The clinical significance of this study lies in the development of a simple, reliable, and cost-effective tool to assess the risk of IVCS in VVLE patients, particularly in outpatient settings. Traditionally, IVCS diagnosis relies on expensive imaging techniques such as CT venography, MRI, and ultrasound, which are not always accessible or practical for routine use in outpatient care. Our model, however, only requires basic clinical variables—such as history of DVT, history of vascular interventions, pain symptoms, and CEAP classification—enabling rapid risk screening for IVCS without the need for complex imaging tests. This provides a quick and cost-effective method for outpatient clinicians to identify high-risk patients and determine whether further imaging or interventions are necessary, thereby improving patient outcomes.
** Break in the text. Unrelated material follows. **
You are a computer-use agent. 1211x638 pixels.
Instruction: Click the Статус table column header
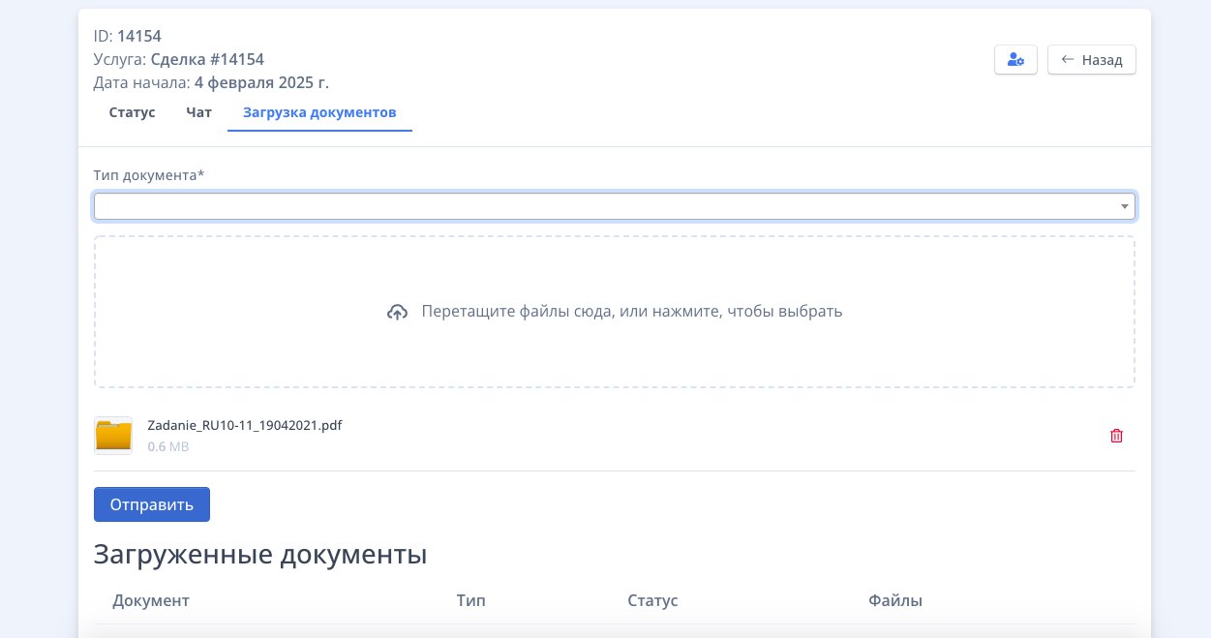pos(652,600)
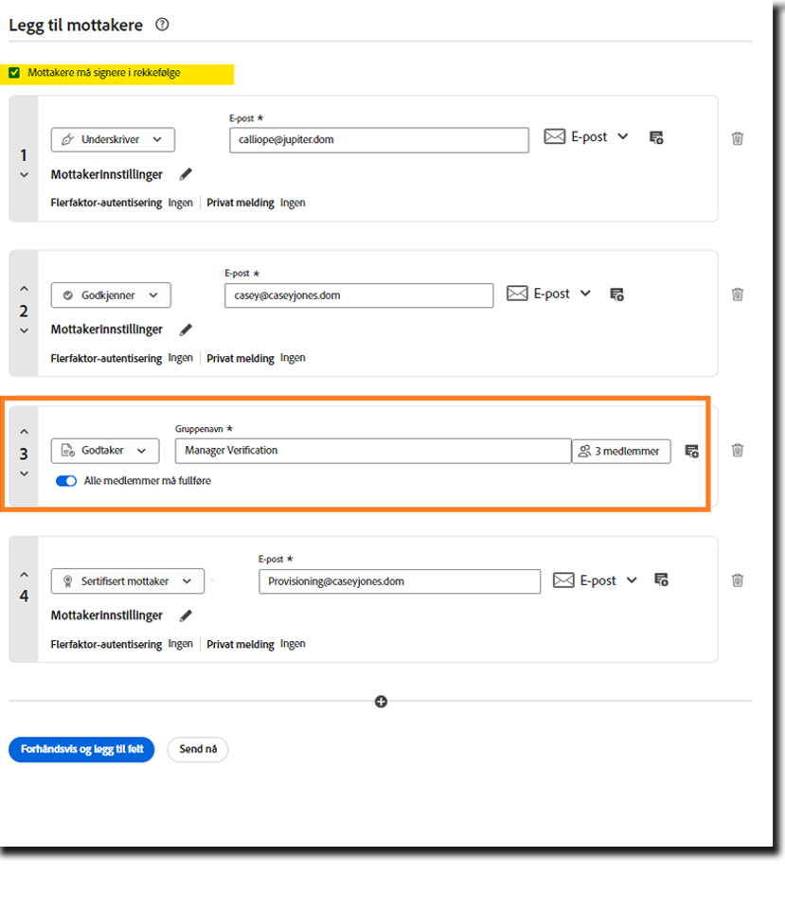Click the Manager Verification group name field

click(x=372, y=451)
Despite its promising results, this study has several limitations. Given the relatively small number of IVCS events (n = 42), there is an inherent risk of overfitting in logistic regression modeling. To mitigate this, we intentionally limited the number of final predictors to four, based on both statistical significance in univariate analysis and clinical relevance. While this approach balances parsimony and interpretability, future studies with larger sample sizes could consider using penalized regression techniques such as LASSO to improve model stability. As a single-center retrospective analysis, it may be subject to selection bias, and external validation in larger, multicenter cohorts is needed to confirm its generalizability. Additionally, the model is based solely on routine clinical variables; incorporating biomarkers such as hematological, genomic, or imaging data may further enhance its predictive performance. While the nomogram offers practical value for IVCS risk assessment, it remains a screening tool and should not replace imaging for definitive diagnosis. The inclusion of pain as a predictor also requires cautious interpretation due to its subjective nature and potential variability. In this study, pain was recorded as a binary variable (present/absent) based on outpatient clinical records, without quantifying severity or specifying type. This limited granularity may reduce its discriminative power. Future studies should adopt standardized assessment tools (e.g., VAS scores or pain subtyping) to improve the robustness and reproducibility of this predictor across clinical settings. Further research is warranted to explore whether combining this model with imaging techniques can improve diagnostic accuracy and guide early intervention. Evaluating its impact on long-term outcomes—such as symptom recurrence, quality of life, and thrombotic complications—will help optimize IVCS management and support evidence-based clinical decisions.

Conclusion

This study successfully developed and validated a clinical prediction model for IVCS in VVLE patients, identifying key factors such as history of DVT, history of vascular interventions, pain symptoms, and CEAP classification as strong predictors of IVCS risk. The model provides outpatient clinicians with a simple, cost-effective, and reliable tool for early identification of high-risk IVCS patients, supporting personalized treatment strategies. While further validation and refinement are necessary, this model holds promise for improving early diagnosis and intervention in IVCS, ultimately enhancing patient outcomes and quality of life.